On observe, en découvrant cette liste officielle, que nombreux sont les candidats souverainistes et hostiles non seulement à l'Union européenne mais à la perspective d'une Europe politique elle-même. Cela pourrait effriter les scores des candidats Le Pen et Fillon.
On peut aussi remarquer que ce qui fut la gauche, toutes nuances confondues, dispose de quatre candidats qui, éventuellement rapprochés, lors du second tour, pèseraient lourd dans un scrutin qui verra, vraisemblablement, les écarts entre les candidats se réduire fortement au fur et à mesure que les prises de parole des plus éloquents vont se succéder.

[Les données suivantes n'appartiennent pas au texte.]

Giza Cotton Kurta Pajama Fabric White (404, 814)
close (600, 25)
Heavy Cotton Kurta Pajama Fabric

3 – Une campagne politique, dès qu'elle parvient à ouvrir le débat, reste inattendue.
Douze ans après le référendum de 2005 qui avait donné un résultat sans ambiguïté, mais refusé par les formations qui n'avaient pas cessé de confisquer ou détourner les choix politiques des Français (c'est-à-dire, à l'époque, l'UMP et le PS), nous sommes parvenus à un tournant dans l'histoire du pays : il va falloir solder la trahison de ceux qui voulaient une Europe commerciale plutôt qu'une Europe des peuples - et qui nous ont conduit vers un désamour profond à l'égard de l'Union européenne -. Si ce tournant n'est pas pris, alors l'avenir va se boucher pour longtemps.

Comme en 2005, il faut libérer la parole, examiner les propositions qui sont faites, multiplier les débats publics, ne pas se fier aux médias qui entendent donner les résultats bien avant l'l'heure, garder l'esprit critique face aux sondages qui, souvent, formatent l'opinion au lieu de l'éclairer. Bref, le moment est venu d'exercer notre vigilance et notre discernement. Tout n'est pas dit et moins encore écrit. Il faudra bien sortir d'une impasse où la démocratie elle-même a été conduite et confinée ? Les élections présidentielles et plus encore peut-être les élections législatives, contre toute attente et en dépit des verrouillages institutionnels, peuvent décadenasser la France. La campagne compte autant que son résultat.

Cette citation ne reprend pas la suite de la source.